Różne raporty płacowe pokazują, że od lat najwyższe zarobki są w bankowości, finansach, a także księgowości. Niewiele mniej zarabia się w ubezpieczeniach i podatkach, a także farmacji i budownictwie. W 2019 roku tak jak w roku ubiegłym aktywność firm związana z HR będzie tak samo duża. Sporo firm będzie wciąż zatrudniać nowych pracowników. Co ważne, będą to nie tylko pracownicy etatowi. Zapowiedzi mówią, że mamy też do czynienia z dużym zainteresowaniem podejmowaniem współpracy z pracownikami tymczasowymi i osobami samo zatrudnionymi.

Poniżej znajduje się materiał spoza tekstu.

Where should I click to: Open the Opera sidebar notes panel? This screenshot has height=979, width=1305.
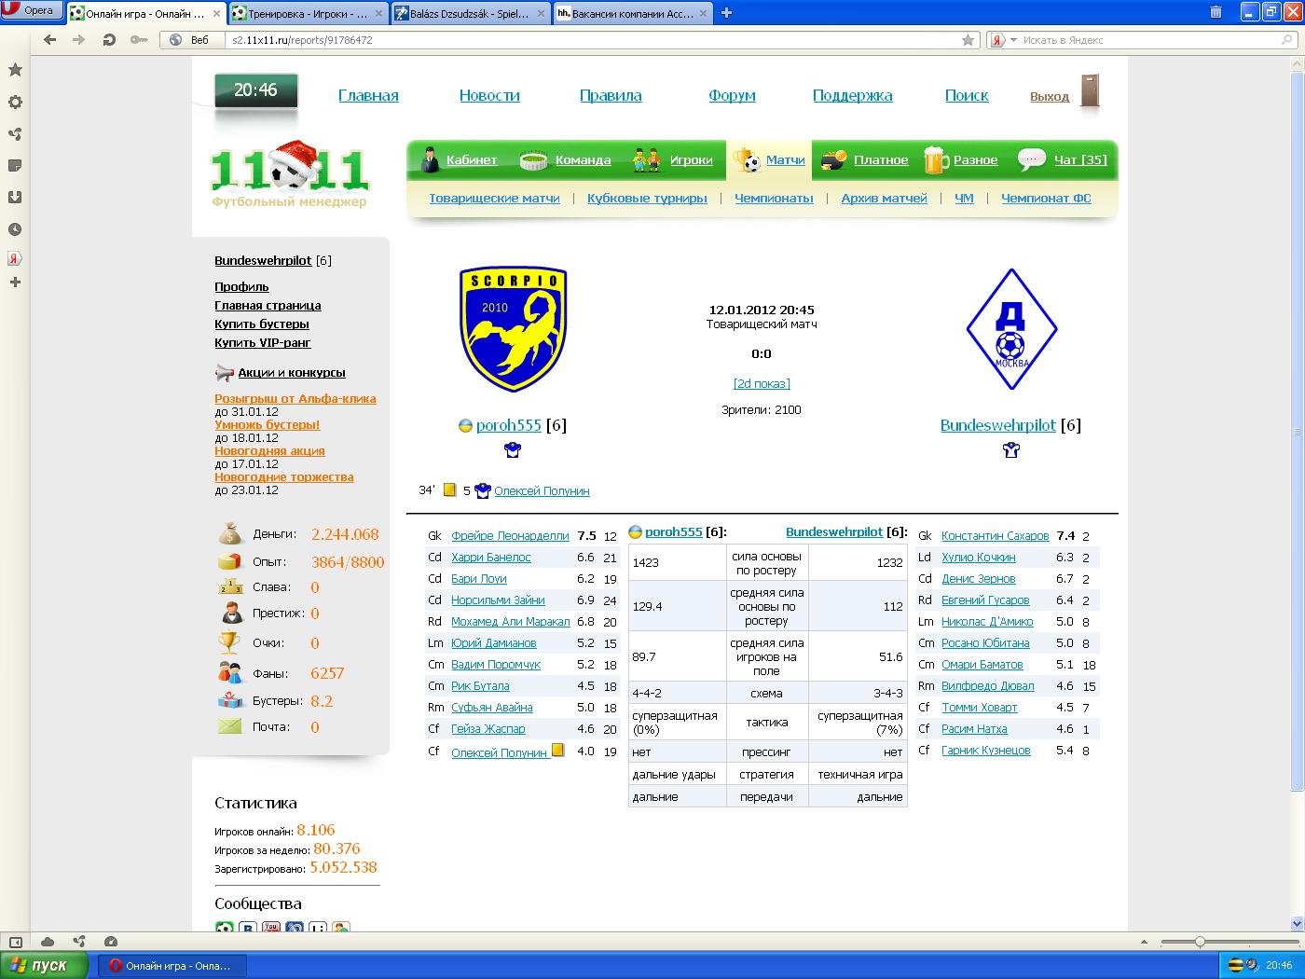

Zarobki specjalistów w Polsce
Z danych Głównego Urzędu Statystycznego, a także prywatnych firm zajmujących się badaniem wynagrodzeń, wynika, że już prawie 80 proc. pracodawców podniosło pensje swoim pracownikom. I ten trend raczej się nie zmieni. Wszystko z powodu braku specjalistów. To będzie powodowało dalsze podwyżki. Pracodawcy zauważają, że wciąż spory jest niedobór specjalistów. Tylko 35 proc. firm stwierdza, że ma wystarczający personel do tego, by zrealizować cele biznesowe i budować przewagę konkurencyjną.
Już dziś średnia pensja w wielu branżach na poziomie 8000 zł nie jest niczym niezwykłym. Sporo firm decyduje się też na zaproponowanie pakietów medycznych czy kart sportowych. Oprócz tego pracownikom proponowane są atrakcyjne wyjazdy czy możliwość skorzystania z narzędzi pracy również w celach prywatnych. Mowa tu np. o samochodzie.
Warto jednak pamiętać, że bardzo często w przypadku zarobków podaje się zarobki brutto, czyli całe wynagrodzenie razem ze składkami na ubezpieczenie społeczne, czyli emerytalne, rentowe, chorobowe czy zdrowotne. Dopiero gdy odliczymy te składki, a także odliczymy jeszcze zaliczkę na podatek dochodowy, to zostanie nam pensja netto, czyli to, co faktycznie otrzymujemy na konto.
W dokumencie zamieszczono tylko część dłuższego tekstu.